# Short task
Reproduce each line of the records below verbatim, in the same order.

# Input material
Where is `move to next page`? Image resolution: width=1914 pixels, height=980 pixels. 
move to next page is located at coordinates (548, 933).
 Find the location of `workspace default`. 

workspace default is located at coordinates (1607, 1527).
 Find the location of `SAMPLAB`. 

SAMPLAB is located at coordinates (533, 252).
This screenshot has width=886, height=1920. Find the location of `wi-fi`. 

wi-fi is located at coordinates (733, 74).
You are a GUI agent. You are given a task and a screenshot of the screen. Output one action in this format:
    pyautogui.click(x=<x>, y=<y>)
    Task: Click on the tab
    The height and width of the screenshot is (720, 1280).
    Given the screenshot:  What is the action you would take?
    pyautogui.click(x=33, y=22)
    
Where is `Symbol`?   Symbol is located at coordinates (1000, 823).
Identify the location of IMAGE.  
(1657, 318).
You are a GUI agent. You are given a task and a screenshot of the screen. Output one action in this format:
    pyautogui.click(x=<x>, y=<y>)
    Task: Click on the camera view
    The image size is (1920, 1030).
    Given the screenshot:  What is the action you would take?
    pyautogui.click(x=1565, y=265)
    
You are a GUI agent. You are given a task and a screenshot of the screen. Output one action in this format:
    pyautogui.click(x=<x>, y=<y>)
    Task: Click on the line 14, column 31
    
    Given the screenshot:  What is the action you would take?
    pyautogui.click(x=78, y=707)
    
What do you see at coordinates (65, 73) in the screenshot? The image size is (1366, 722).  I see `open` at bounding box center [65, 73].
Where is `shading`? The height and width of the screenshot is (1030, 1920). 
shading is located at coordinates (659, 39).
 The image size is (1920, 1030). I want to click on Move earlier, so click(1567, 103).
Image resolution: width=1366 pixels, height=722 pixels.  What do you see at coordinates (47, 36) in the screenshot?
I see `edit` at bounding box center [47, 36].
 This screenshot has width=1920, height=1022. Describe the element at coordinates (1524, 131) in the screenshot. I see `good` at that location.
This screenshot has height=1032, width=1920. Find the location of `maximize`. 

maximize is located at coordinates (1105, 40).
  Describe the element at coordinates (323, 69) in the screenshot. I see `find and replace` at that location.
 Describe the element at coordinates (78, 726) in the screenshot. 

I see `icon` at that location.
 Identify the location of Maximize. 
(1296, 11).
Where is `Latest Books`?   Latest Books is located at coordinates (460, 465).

# Exercise solution
Where is `move to next page`? Image resolution: width=1914 pixels, height=980 pixels. 
move to next page is located at coordinates (548, 933).
 Find the location of `workspace default`. 

workspace default is located at coordinates (1607, 1527).
 Find the location of `SAMPLAB`. 

SAMPLAB is located at coordinates (533, 252).
This screenshot has width=886, height=1920. Find the location of `wi-fi`. 

wi-fi is located at coordinates (733, 74).
You are a GUI agent. You are given a task and a screenshot of the screen. Output one action in this format:
    pyautogui.click(x=<x>, y=<y>)
    Task: Click on the tab
    The height and width of the screenshot is (720, 1280).
    Given the screenshot:  What is the action you would take?
    pyautogui.click(x=33, y=22)
    
Where is `Symbol`?   Symbol is located at coordinates (1000, 823).
Identify the location of IMAGE.  
(1657, 318).
You are a GUI agent. You are given a task and a screenshot of the screen. Output one action in this format:
    pyautogui.click(x=<x>, y=<y>)
    Task: Click on the camera view
    The image size is (1920, 1030).
    Given the screenshot:  What is the action you would take?
    pyautogui.click(x=1565, y=265)
    
You are a GUI agent. You are given a task and a screenshot of the screen. Output one action in this format:
    pyautogui.click(x=<x>, y=<y>)
    Task: Click on the line 14, column 31
    
    Given the screenshot:  What is the action you would take?
    pyautogui.click(x=78, y=707)
    
What do you see at coordinates (65, 73) in the screenshot? The image size is (1366, 722).  I see `open` at bounding box center [65, 73].
Where is `shading`? The height and width of the screenshot is (1030, 1920). 
shading is located at coordinates (659, 39).
 The image size is (1920, 1030). I want to click on Move earlier, so click(1567, 103).
Image resolution: width=1366 pixels, height=722 pixels.  What do you see at coordinates (47, 36) in the screenshot?
I see `edit` at bounding box center [47, 36].
 This screenshot has width=1920, height=1022. Describe the element at coordinates (1524, 131) in the screenshot. I see `good` at that location.
This screenshot has height=1032, width=1920. Find the location of `maximize`. 

maximize is located at coordinates (1105, 40).
  Describe the element at coordinates (323, 69) in the screenshot. I see `find and replace` at that location.
 Describe the element at coordinates (78, 726) in the screenshot. 

I see `icon` at that location.
 Identify the location of Maximize. 
(1296, 11).
Where is `Latest Books`?   Latest Books is located at coordinates (460, 465).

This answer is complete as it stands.